Association between the FTO rs9939609 single nucleotide polymorphism and dietary adherence during a 2-year caloric restriction intervention: exploratory analyses from CALERIE phase 2

Authors: DORLING, JAMES - University Of Glasgow; BELSKY, DANIEL - Columbia University - New York; RACETTE, SUSAN - Washington University; DAS, SAI KRUPA - Jean Mayer Human Nutrition Research Center On Aging At Tufts University; RAVUSSIN, ERIC - Pennington Biomedical Research Center; REDMAN, LEANNE - Pennington Biomedical Research Center; HOCHSMANN, CHRISTOPHER - Pennington Biomedical Research Center; HUFFMAN, KIM - Duke University; KRAUS, WILLIAM - Duke University; KOBOR, MICHAEL - University Of British Columbia; MACISAAC, JULIA - University Of British Columbia; LIN, DAVID - University Of British Columbia; CORCORAN, DAVID - Duke University; MARTIN, CORBY - Pennington Biomedical Research Center

Submitted to: Experimental Gerontology
Publication Type: Peer Reviewed Journal
Publication Acceptance Date: 9/9/2021
Publication Date: 9/21/2021
Citation: Dorling, J.L., Belsky, D.W., Racette, S.B., Das, S., Ravussin, E., Redman, L.M., Hochsmann, C., Huffman, K.M., Kraus, W.E., Kobor, M.S., Macisaac, J.L., Lin, D.T., Corcoran, D.L., Martin, C.K. 2021. Association between the FTO rs9939609 single nucleotide polymorphism and dietary adherence during a 2-year caloric restriction intervention: exploratory analyses from CALERIE phase 2. Experimental Gerontology. https://doi.org/10.1016/j.exger.2021.111555.
DOI: https://doi.org/10.1016/j.exger.2021.111555

Interpretive Summary: Previous research suggests that calorie restriction may improve indicators of aging in humans. However, it is unknown whether differences in genetic makeup alter the ability to stick to calorie restriction or experience its benefits. Individuals with a specific variant in the FTO gene (a gene associated with body fat and obesity) tend to have greater appetite and higher weight than individuals without the variant. This analysis aimed to determine whether individuals with the FTO variant demonstrated differences in their ability to follow calorie restriction, body fat, metabolism, diet-related hormones, or eating behavior during the Comprehensive Assessment of Long-Term Effects of Reducing Intake of Energy (CALERIE) 2 study. Results showed that individuals with the FTO gene variant did not differ from those without the variant on most measures that were studied. These findings suggest that calorie restriction programs may be beneficial to populations without obesity and do not need to be altered for individuals who have the FTO gene variant.
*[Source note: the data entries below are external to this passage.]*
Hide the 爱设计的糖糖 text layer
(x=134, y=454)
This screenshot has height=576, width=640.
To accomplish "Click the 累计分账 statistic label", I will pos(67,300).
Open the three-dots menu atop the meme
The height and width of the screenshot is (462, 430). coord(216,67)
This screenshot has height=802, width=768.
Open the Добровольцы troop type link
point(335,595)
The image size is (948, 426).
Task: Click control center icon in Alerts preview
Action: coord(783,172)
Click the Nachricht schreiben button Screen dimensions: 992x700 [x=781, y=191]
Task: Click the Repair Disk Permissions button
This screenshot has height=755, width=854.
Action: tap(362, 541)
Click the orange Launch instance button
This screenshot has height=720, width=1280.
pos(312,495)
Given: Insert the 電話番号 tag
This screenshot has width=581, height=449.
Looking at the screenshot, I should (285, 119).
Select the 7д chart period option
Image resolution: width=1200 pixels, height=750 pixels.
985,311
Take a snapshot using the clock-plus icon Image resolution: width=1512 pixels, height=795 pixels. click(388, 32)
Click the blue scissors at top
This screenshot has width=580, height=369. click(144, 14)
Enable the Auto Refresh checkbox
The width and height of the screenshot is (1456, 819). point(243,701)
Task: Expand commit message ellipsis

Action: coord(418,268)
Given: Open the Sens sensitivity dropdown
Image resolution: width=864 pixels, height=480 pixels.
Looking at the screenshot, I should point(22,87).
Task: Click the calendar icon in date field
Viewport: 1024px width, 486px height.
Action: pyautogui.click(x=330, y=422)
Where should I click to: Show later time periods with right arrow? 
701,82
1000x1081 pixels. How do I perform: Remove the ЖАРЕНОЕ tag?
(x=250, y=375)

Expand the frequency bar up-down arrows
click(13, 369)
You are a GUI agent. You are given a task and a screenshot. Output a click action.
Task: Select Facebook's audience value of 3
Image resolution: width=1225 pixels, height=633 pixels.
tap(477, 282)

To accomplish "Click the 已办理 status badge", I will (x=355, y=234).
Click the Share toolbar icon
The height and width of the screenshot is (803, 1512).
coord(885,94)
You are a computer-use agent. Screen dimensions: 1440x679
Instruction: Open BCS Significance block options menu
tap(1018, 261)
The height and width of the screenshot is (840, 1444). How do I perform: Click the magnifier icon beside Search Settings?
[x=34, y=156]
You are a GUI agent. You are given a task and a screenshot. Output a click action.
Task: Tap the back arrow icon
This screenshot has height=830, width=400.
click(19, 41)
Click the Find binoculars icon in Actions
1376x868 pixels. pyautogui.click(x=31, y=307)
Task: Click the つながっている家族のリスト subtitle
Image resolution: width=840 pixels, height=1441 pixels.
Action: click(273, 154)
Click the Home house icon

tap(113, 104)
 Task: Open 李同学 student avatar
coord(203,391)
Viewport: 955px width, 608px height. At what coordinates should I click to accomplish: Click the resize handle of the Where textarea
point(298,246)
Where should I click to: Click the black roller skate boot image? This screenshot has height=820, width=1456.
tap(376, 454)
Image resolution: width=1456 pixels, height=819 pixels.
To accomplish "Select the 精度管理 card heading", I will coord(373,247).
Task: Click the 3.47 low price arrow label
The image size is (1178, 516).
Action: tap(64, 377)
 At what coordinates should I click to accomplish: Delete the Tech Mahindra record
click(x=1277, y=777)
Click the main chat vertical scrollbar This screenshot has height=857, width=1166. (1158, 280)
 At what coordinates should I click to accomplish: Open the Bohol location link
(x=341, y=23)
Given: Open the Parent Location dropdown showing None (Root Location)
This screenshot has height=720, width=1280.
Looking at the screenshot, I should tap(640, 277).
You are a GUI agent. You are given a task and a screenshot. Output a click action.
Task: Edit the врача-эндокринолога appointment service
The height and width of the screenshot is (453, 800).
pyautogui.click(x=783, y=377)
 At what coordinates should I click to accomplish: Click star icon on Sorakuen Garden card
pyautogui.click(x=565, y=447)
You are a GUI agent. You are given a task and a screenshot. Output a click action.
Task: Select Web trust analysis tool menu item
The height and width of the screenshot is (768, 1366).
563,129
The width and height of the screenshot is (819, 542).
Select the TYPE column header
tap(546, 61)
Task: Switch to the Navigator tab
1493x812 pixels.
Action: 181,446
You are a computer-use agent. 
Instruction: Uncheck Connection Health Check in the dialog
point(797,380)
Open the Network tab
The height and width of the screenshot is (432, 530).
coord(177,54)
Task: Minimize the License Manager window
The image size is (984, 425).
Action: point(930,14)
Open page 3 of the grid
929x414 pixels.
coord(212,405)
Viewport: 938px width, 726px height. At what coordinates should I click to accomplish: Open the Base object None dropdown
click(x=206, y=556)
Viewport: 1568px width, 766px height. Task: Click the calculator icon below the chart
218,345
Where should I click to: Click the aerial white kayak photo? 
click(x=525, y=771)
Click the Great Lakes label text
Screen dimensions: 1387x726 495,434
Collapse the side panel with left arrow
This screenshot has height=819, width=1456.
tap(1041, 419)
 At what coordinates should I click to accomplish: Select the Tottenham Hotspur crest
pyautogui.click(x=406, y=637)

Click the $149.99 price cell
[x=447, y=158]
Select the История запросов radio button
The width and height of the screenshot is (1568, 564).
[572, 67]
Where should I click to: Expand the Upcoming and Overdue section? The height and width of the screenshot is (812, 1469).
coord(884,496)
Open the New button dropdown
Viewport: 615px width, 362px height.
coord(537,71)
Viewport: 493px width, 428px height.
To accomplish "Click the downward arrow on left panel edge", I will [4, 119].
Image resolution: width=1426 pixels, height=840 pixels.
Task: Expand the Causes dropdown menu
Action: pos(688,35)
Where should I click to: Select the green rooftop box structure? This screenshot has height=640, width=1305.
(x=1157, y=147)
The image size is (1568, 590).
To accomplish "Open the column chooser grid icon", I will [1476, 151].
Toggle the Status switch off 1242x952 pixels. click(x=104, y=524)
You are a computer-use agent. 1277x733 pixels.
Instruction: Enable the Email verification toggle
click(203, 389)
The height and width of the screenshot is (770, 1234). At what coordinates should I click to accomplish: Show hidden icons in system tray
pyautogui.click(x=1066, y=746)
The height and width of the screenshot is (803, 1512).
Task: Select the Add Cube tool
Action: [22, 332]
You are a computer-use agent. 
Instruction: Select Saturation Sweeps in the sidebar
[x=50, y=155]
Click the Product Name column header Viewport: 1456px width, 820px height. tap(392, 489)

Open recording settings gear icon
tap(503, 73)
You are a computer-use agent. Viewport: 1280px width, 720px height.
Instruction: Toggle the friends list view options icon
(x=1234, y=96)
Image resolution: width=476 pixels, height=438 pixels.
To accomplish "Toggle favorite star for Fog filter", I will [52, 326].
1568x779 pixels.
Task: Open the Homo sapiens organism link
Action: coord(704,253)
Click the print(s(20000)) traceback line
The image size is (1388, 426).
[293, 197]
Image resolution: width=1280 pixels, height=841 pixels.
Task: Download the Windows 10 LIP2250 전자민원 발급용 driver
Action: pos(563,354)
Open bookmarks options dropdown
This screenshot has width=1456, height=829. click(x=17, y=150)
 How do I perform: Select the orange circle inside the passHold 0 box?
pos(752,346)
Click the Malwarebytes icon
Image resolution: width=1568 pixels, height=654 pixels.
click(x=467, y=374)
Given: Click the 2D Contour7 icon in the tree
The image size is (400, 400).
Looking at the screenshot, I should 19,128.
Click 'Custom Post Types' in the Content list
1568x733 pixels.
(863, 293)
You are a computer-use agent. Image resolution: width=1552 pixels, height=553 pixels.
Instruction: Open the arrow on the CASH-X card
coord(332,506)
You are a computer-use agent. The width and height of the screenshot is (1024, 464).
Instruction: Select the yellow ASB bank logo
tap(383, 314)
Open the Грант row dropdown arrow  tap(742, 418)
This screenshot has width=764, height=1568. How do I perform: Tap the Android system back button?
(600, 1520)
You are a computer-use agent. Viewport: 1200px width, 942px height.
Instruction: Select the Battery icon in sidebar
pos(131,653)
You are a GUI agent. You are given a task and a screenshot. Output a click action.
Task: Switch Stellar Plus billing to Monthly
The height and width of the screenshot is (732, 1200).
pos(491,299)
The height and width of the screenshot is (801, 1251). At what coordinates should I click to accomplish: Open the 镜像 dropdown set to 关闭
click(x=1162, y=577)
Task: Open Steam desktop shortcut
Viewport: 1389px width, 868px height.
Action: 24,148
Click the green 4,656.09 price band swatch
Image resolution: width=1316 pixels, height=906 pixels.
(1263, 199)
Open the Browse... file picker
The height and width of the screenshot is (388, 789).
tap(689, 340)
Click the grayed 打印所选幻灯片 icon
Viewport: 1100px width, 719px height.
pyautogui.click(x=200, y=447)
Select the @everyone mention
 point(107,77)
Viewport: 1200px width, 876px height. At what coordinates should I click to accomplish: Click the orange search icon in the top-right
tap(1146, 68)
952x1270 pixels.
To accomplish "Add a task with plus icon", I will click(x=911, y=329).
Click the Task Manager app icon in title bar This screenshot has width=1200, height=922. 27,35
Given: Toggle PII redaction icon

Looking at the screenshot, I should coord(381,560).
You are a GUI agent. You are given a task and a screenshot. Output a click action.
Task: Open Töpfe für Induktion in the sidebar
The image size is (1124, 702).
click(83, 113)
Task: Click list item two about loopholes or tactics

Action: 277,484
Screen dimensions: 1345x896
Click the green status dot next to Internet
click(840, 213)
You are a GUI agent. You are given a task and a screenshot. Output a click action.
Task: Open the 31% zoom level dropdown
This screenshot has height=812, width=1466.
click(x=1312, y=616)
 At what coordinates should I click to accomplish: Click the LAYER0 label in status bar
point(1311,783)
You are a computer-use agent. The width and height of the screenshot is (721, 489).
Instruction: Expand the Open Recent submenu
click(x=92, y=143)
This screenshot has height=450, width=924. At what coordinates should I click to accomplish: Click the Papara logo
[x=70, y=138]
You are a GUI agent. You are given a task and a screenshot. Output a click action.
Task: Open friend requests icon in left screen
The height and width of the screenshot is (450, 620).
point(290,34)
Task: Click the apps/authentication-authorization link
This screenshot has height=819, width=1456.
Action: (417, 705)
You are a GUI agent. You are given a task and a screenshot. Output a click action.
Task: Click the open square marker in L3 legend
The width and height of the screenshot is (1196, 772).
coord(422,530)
Technical Abstract: Caloric restriction (CR) improves markers of aging in humans; but it is not known if the fat mass and obesity-associated gene (FTO) rs9939609 single nucleotide polymorphism (SNP), which is associated with appetite and energy intake, influences adherence to prolonged CR. Utilizing data from the two-year Comprehensive Assessment of Long-term Effects of Reducing Intake of Energy (CALERIE) phase 2 randomized controlled trial, we tested whether the FTO rs9939609 SNP was associated with adherence to CR in healthy adults without obesity. As secondary aims, we assessed whether the FTO rs9939609 SNP was associated with changes in body composition, biomarkers of aging, and eating behaviors. Participants were randomized into either a CR group that targeted a 25% reduction in energy intake compared to the habitual energy intake at baseline, or an ad libitum (AL) control group. Participants were genotyped for the FTO rs9939609 SNP. Dietary adherence was determined through changes in energy intake using doubly labeled water and changes in body composition at baseline, month 12, and month 24 in both the CR and AL condition. Weight, body composition, resting metabolic rate (RMR), adiponectin, insulin, leptin, and eating behaviors were measured at the same timepoints. A total of 144 participants (91 CR and 53 AL, age: 38.6 +/- 7.1 years; body mass index: 25.3 +/- 1.7 kg/m2) were studied. Of these, 27 were homozygous for the 'obesity-risk' A allele (AA), while 44 were homozygous for the T allele (TT) and 73 were heterozygotes (AT). By design, the CR group exhibited greater percent CR compared to the AL group during the trial (P < 0.01), but no genotype-by-treatment interaction was observed for change in energy intake or percent CR (P >= 0.40). The FTO rs9939609 SNP was also negligibly associated with change in most other endpoints (P >= 0.13), though AAs showed a reduction in RMR adjusted for body composition change over the 24 months relative to TTs (genotype-by-treatment interaction: P = 0.03). In a two-year CR intervention delivered to healthy individuals without obesity, the FTO rs9939609 SNP was not associated with adherence to CR and did not alter improvements in most aging biomarkers.